Compiled from 67 members of the Ecoart Network, a group of 200 internationally established practioners grounded in the arts, education and science, this book offers pragmatic solutions to critical environmental challenges that the world now faces. The framework in this book is organized into three sections (Activities, Case Studies, and Provocations) that examine diverse methods on how to create critical strategies in relation to environmental issues. Each contribution offers templates for ecoart practices that are adaptable within a variety of classroom settings and community groups.
There are 25 activities that make use of various mediums such as art, photography, collage and writing that allow participants to not only reflect on their relationship with nature but also experience the dynamics of working with others in a group setting. Many of these group projects heighten one’s level of critical thinking while utilizing the imagination when creating art.
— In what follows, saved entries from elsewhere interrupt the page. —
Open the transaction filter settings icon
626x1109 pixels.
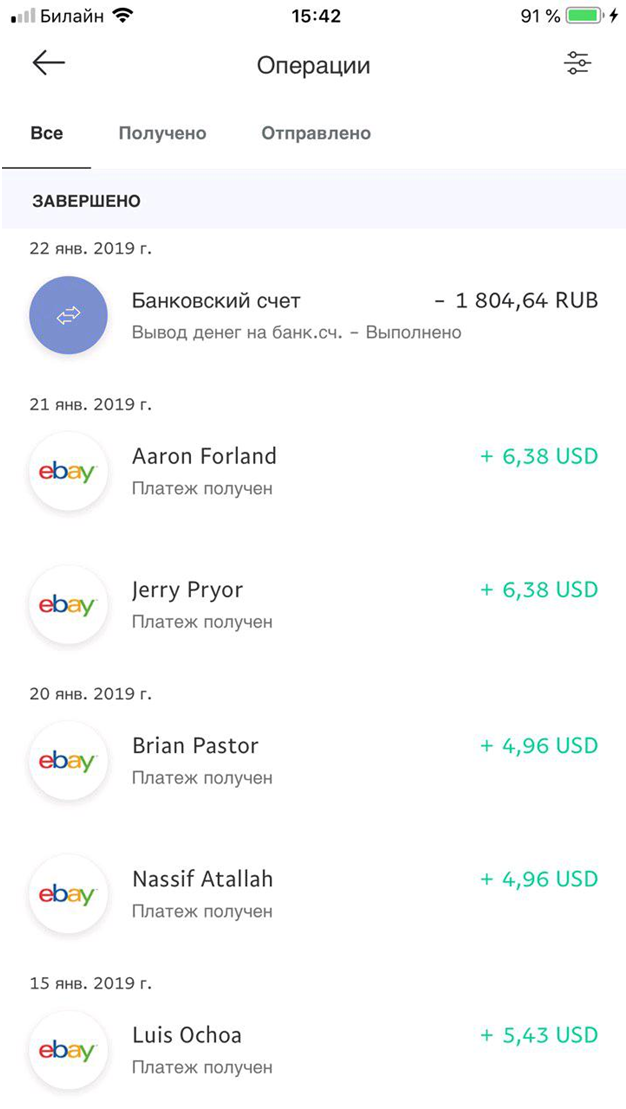pos(577,64)
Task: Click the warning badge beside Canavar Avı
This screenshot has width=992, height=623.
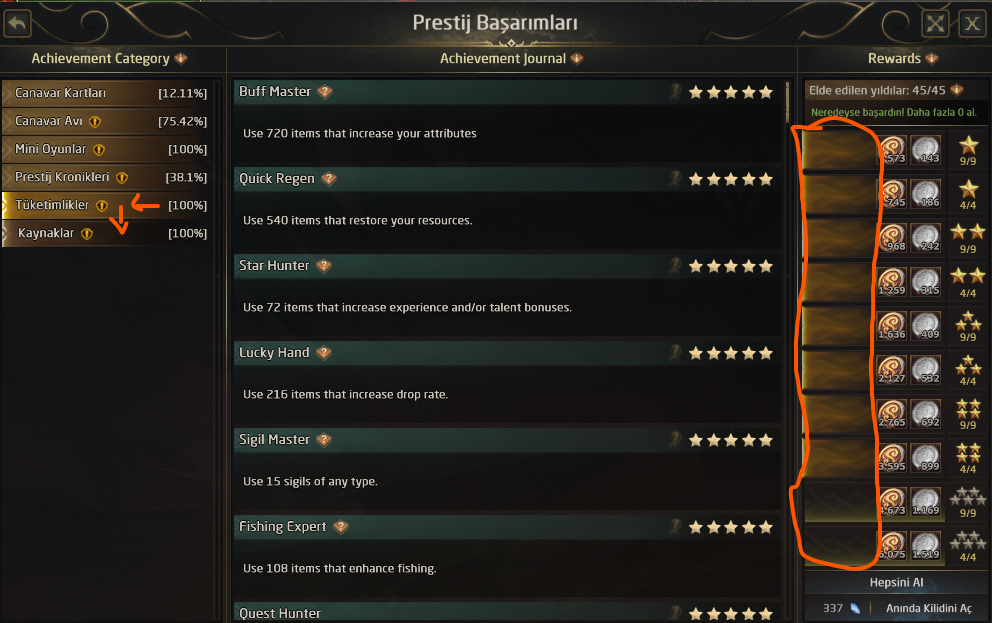Action: click(x=96, y=122)
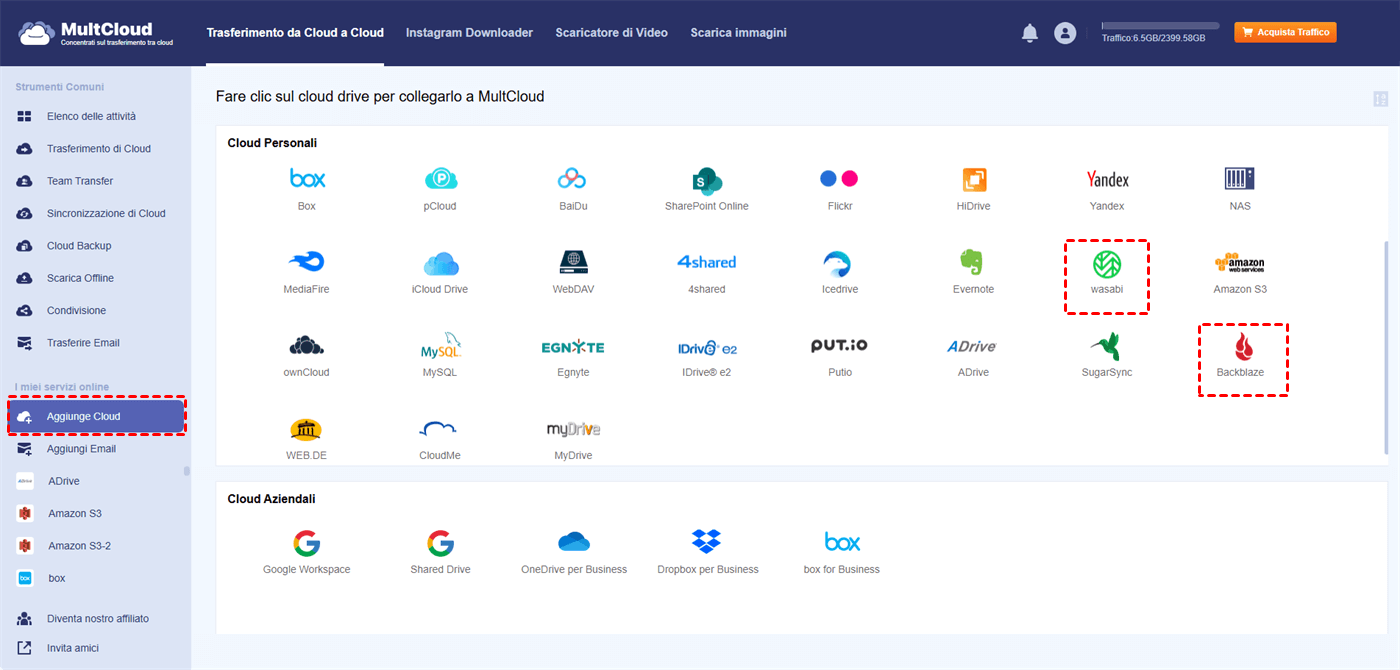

While many activities are designed specifically for either children or adults, there are some activities that can be enjoyed by both. A good example of the latter is a banner-making project. In this endeavor, participants who live in an urban environment learn about native species such as plants, insects and animals that play a vital role in an urban setting. The participants express their new-found knowledge by composing and painting banners that can be presented as artwork in the community. This activity not only educates people as to how nature is often taken for granted in cities and large towns, but also engenders a sense of community pride. A more ambitious activity, that is geared for students ages 8 through 17, is an energy camp where students learn the basic scientific principles about energy production and how our consumption of nonrenewable energy impacts the environment. The end result is for students to use their creativity and problem-solving skills to discover innovative solutions by building a fully operational solar sculpture or a functional prototype.